重组七鳃鳗PHB2蛋白的原核表达及纯化

Prokaryotic expression and purification of recombined lamprey PHB2 protein

为了研究PHB2蛋白的生物学活性及后续抗体的制备,作者以前期构建的p MD18-T-Lm-PHB2质粒为模板,PCR扩增Lm-PHB2基因全长CDS区,PCR产物经Hind III和Eco R I双酶切后连接至表达载体p ET-32a,构建重组质粒p ET-32a-Lm-PHB2。将鉴定正确的重组质粒转化入大肠杆菌(Escherichia coli)Rosetta Blue,经IPTG诱导表达后,表达产物通过SDS-PAGE和Western blotting进行检测,利用镍柱亲和层析纯化得到纯度较高的目的蛋白r Lm-PHB2。结果表明,经PCR、双酶切和测序鉴定,所构建的重组质粒p ET-32a-Lm-PHB2序列正确,表达产物存在于裂解菌液的上清和沉淀中,经SDS-PAGE和Western blotting证实在约47 ku处有目的蛋白r Lm-PHB2的表达条带。本研究构建了重组七鳃鳗(Lampetra japonica)PHB2蛋白的原核表达载体,并大量表达和纯化目的蛋白,为该蛋白后续的抗体制备及生物活性研究奠定了基础。

To study the in vivo biological activities of lamprey PHB2 protein and prepare the antibody of PHB2 protein, herein, we aimed to construct the soluble prokaryotic expression vector of Lm-PHB2, and obtain adequate amount of purified r Lm-PHB2 protein. The Lm-PHB2 gene was amplified from the previously constructed p MD18-T-Lm-PHB2 plasmid template. The PCR products were subjected to Hind III and Eco R I digestion and then linked to a soluble expression vector p ET-32 a. The identified recombinant plasmid p ET-32a-Lm-PHB2 was transformed into Rosetta Blue, and IPTG induced expression of r Lm-PHB2 was confirmed by SDS-PAGE and Western blotting assay.

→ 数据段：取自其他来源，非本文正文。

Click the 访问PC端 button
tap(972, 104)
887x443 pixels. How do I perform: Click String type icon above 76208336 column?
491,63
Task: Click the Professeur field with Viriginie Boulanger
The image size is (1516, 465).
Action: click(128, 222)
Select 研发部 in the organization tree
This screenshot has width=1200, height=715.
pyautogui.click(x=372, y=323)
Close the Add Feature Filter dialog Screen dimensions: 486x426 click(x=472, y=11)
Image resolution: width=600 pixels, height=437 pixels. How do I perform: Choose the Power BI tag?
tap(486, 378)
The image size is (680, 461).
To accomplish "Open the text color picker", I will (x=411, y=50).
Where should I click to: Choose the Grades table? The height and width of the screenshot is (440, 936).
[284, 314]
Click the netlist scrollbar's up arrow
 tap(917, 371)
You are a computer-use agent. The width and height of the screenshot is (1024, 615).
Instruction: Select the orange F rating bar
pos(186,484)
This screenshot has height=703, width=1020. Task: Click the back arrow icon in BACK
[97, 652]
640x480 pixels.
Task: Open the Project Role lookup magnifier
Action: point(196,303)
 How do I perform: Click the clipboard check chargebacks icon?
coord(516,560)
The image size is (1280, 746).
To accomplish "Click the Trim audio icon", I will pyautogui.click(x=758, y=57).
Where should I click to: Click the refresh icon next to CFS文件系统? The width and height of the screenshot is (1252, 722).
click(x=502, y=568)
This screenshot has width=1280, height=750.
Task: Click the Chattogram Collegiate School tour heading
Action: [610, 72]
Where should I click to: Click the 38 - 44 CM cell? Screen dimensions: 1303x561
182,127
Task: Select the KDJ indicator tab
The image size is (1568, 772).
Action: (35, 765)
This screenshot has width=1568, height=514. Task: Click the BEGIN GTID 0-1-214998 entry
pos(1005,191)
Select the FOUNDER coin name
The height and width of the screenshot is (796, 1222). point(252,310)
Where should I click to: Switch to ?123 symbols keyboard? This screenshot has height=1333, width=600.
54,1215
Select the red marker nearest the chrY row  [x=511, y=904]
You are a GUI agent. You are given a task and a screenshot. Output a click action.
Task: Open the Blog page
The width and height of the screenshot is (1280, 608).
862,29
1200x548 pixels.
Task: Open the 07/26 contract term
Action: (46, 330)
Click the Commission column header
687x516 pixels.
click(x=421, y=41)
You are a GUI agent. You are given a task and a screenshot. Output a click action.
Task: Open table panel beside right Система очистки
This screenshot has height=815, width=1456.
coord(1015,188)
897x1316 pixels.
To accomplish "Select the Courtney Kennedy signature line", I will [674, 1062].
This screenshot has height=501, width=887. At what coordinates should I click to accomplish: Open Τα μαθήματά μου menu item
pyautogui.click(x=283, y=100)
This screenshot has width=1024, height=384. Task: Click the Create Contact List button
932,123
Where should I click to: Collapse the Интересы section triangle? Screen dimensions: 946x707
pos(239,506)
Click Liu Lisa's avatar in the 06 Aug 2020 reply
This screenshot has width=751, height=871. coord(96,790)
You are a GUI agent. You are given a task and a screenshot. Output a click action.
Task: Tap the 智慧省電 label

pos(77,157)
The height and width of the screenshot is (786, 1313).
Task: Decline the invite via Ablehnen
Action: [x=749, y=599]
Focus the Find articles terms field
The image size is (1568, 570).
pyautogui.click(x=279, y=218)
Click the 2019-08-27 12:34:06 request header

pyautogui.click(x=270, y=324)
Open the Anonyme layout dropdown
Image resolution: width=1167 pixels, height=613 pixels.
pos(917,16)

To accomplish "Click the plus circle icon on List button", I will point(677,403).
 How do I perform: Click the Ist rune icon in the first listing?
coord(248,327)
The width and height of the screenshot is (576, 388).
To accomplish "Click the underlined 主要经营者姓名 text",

The r Lm-PHB2 fusion protein was purified using His affinity chromatography purification system to get highly purified protein. The correct construction of recombinant plasmid p ET-32a-Lm-PHB2 was confirmed by PCR, restriction enzyme digestion and gene sequencing identification. Expression products were verified to present in the supernatant of bacteria lysis, indicting the successful soluble expression of r Lm-PHB2. The SDS-PAGE and Western blotting results showed that the molecular weight of r Lm-PHB2 protein was about 47 ku, corresponding with the anticipant size. The p ET-32a-Lm-PHB2 prokaryotic expression vector was constructed correctly, and the soluble r Lm-PHB2 protein was successfully expressedsucceeded. Ultimately, the r Lm-PHB2 protein with high purity was obtained after purification.